Thursday 28 January 2016

Starting handle

One of the parts missing from my engine was a starting handle brass bush. It is a fairly rare beast being 1-1/4" x 18tpi. I asked around the s/h dealers but had no luck so I decided to make one. I have a thread cutting gearbox on my Myford so time to make good use of it.

Here is the resulting part off the lathe

Hex brass bush
 
 
Fitted part
Here is an Index page for the build

Friday 8 January 2016

Steering wheel

The standard A7 steering wheel is 15" and does not give a good driving position (too close to chest and hands too far apart). I decided to search the inter-web and found a 13" wheel from a US hot-rod site, the only problem is there is no compatible boss. Nobody appears to make a boss for an Austin Seven (that I can find). The spline is 50 x 0.5mm deep grooves and 22mm in diameter.

I decided to make a boss and mount the steering wheel on the bottom of the boss to gain greater arms length distance from the driving seat. It turned out to be the most tricky engineering job so far in the build.

 Well I could bore you with the detail of how to go about this but it is difficult. You must have access to a shaper machine and either a CNC controlled rotary table or  a division plate (or be very good at setting 50 x 7.2 deg using a manual rotary table. Here is a picture of my CNC controlled setup.


The tooling manufacturing just to start making the part would put most people off:

* rt angle shaper tool + HSS steel cutting tip (foreground).
* shaper steady fabricated out of 5mm steel plate to support the job (the crap bit of welding surrounding the job).
* Shaper bed extension fabricated out of 10mm thick steel plate and a piece of substantial "I" beam (to support the rotary table etc).

That took me two days making things + a day to set it up and do a test piece and then manufacture the boss.

The result turned out better than my wildest dreams, it fits the A7 steering column like a glove.

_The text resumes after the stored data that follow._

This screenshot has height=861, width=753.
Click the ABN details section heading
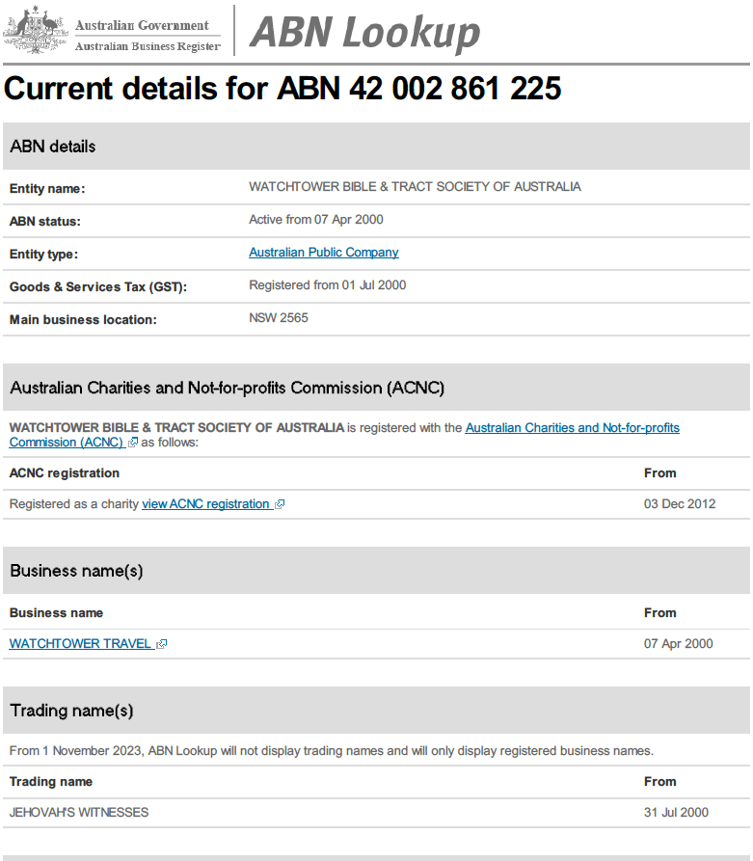point(53,147)
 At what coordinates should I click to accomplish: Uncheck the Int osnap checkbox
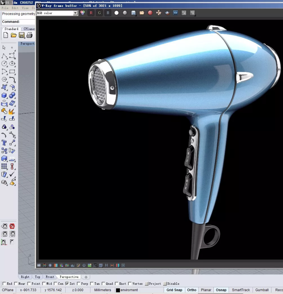click(67, 284)
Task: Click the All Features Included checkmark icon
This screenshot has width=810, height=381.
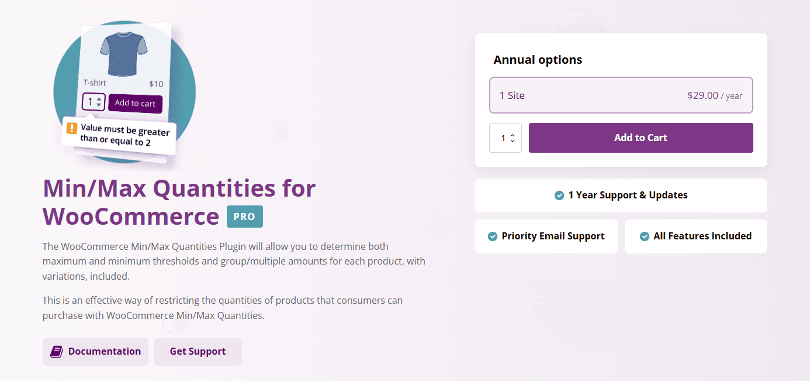Action: pyautogui.click(x=645, y=236)
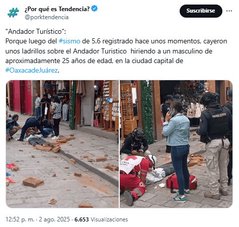239x227 pixels.
Task: Click the 12:52 p. m. timestamp
Action: [20, 219]
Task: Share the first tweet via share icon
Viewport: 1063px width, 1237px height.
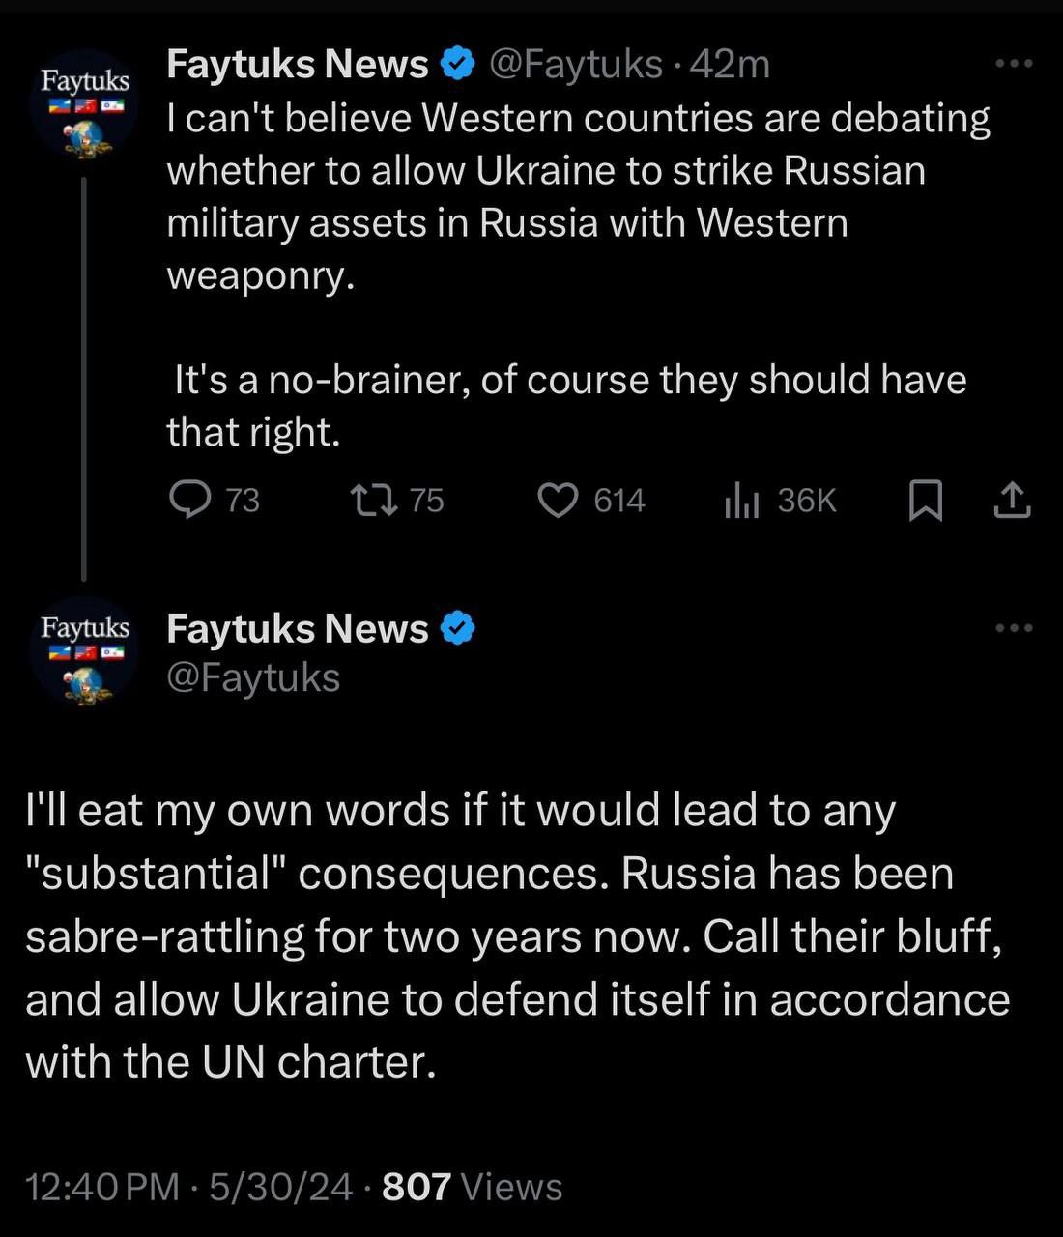Action: [x=1012, y=501]
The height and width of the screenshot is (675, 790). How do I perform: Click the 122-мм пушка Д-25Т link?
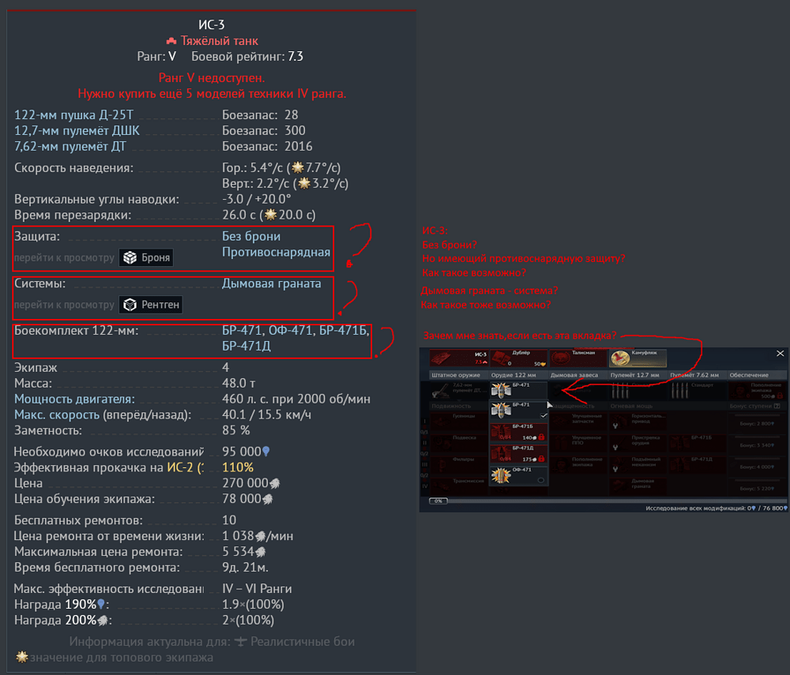73,114
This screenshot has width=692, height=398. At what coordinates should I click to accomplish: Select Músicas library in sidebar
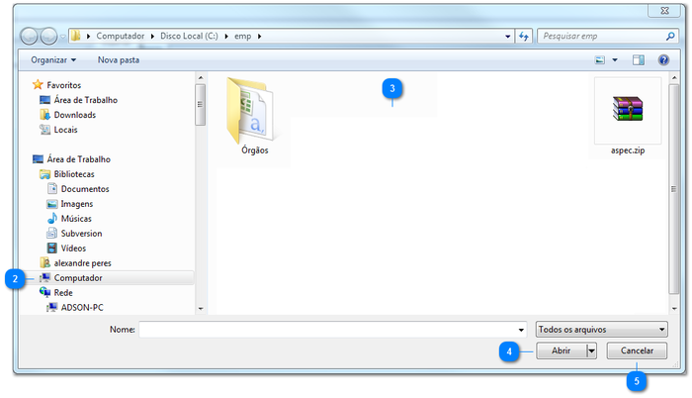81,219
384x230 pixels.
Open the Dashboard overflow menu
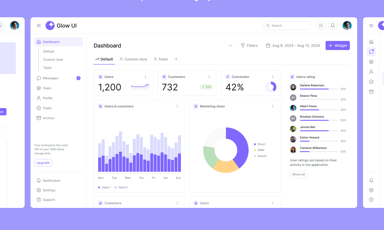(x=231, y=45)
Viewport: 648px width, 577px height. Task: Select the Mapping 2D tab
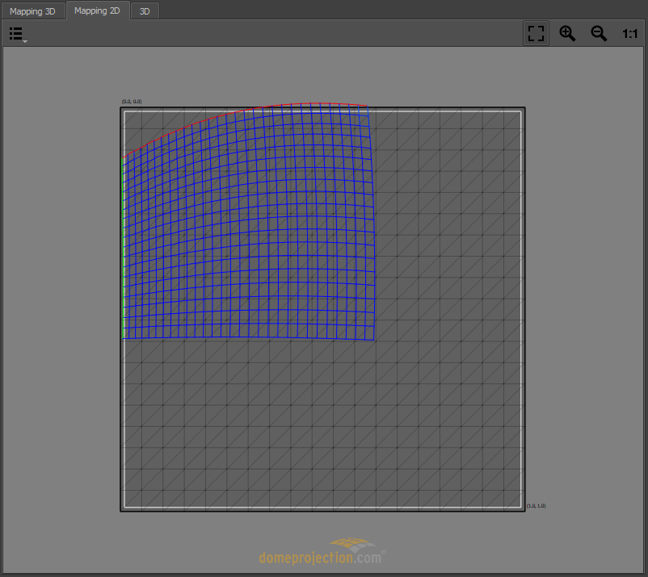97,11
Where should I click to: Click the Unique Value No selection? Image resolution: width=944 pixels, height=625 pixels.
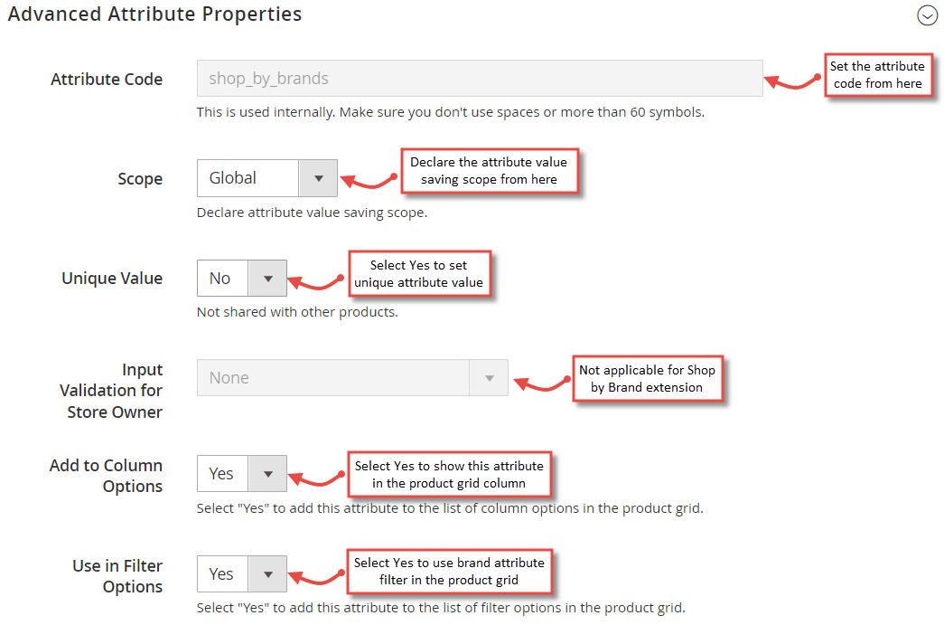click(x=222, y=278)
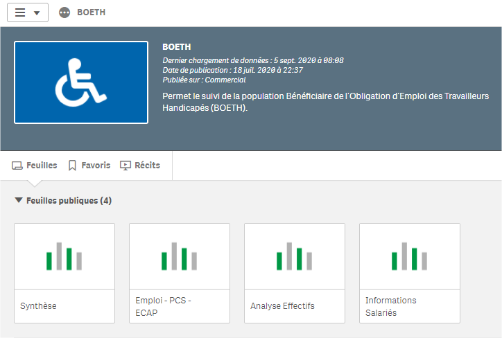Image resolution: width=502 pixels, height=338 pixels.
Task: Click the Informations Salariés chart icon
Action: [x=410, y=256]
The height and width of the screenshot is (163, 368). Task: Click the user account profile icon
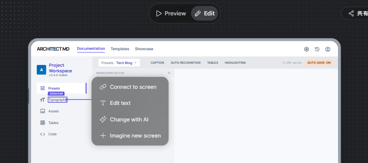pyautogui.click(x=328, y=49)
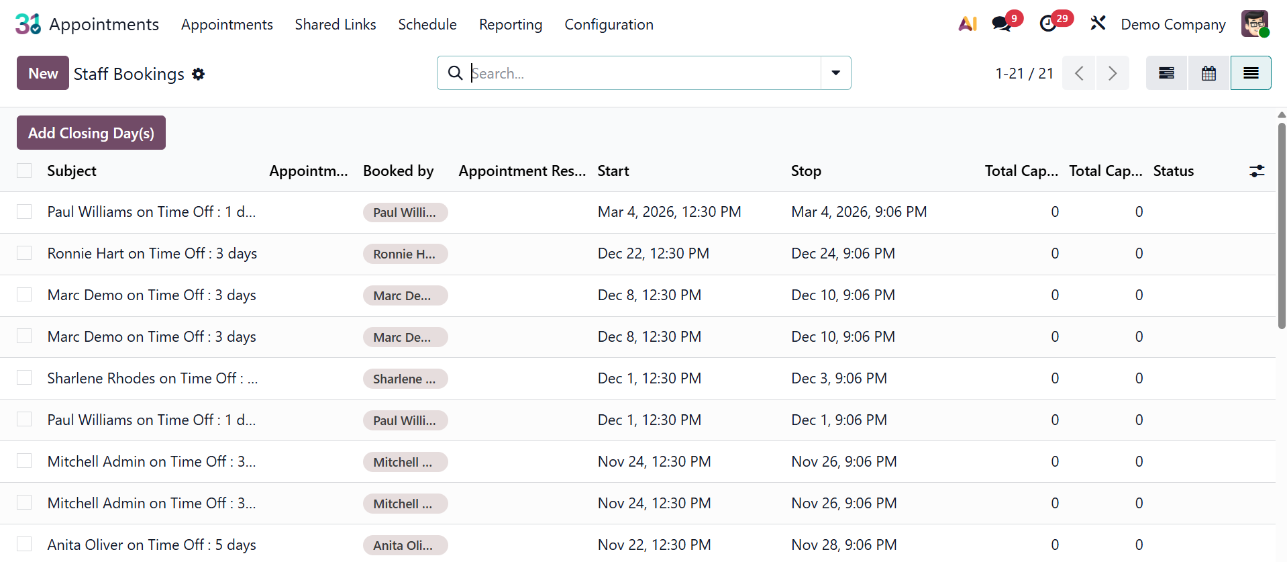
Task: Switch to the Gantt view
Action: pyautogui.click(x=1166, y=73)
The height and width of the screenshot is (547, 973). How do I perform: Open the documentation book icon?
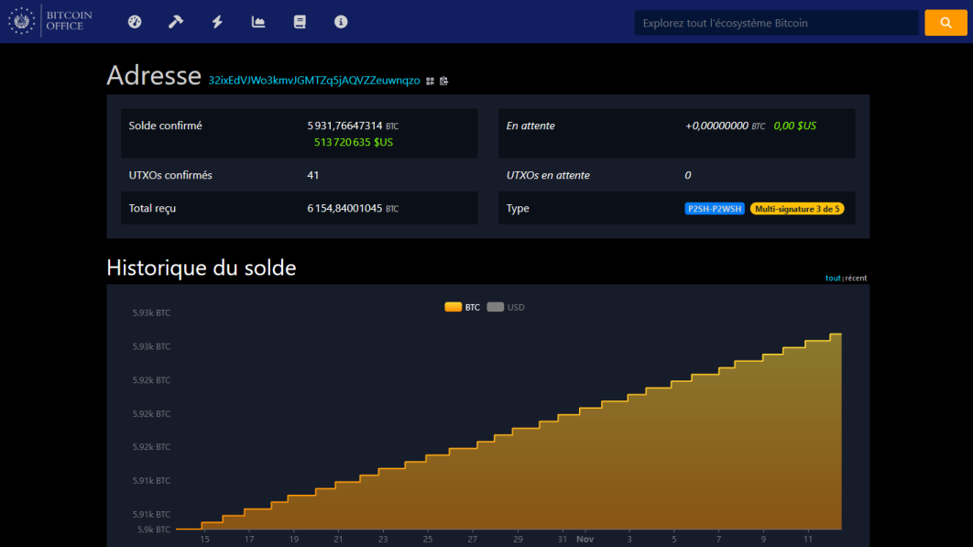pos(300,22)
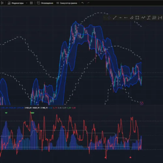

Finished steering assembly

Complete with 750 club fixing nut motif
I have to thank Aliblast services (Ali McGill) for the use of his time and shaping machine.

Update 4th Aug 21

The steering wheel remains but has been made removable on a splined shaft as part of the Hilman Imp R&P steering upgrade. The shaft was made of round bright steel bar with McGill Motor Sport splined removable steering wheel kit, the other end was fitted with a knuckle joint. The hollow shaft was made out of a  scrap standard lamp tube and the ends were made out of machinable plastic. The alloy spacer was made recently to make the car more drivable.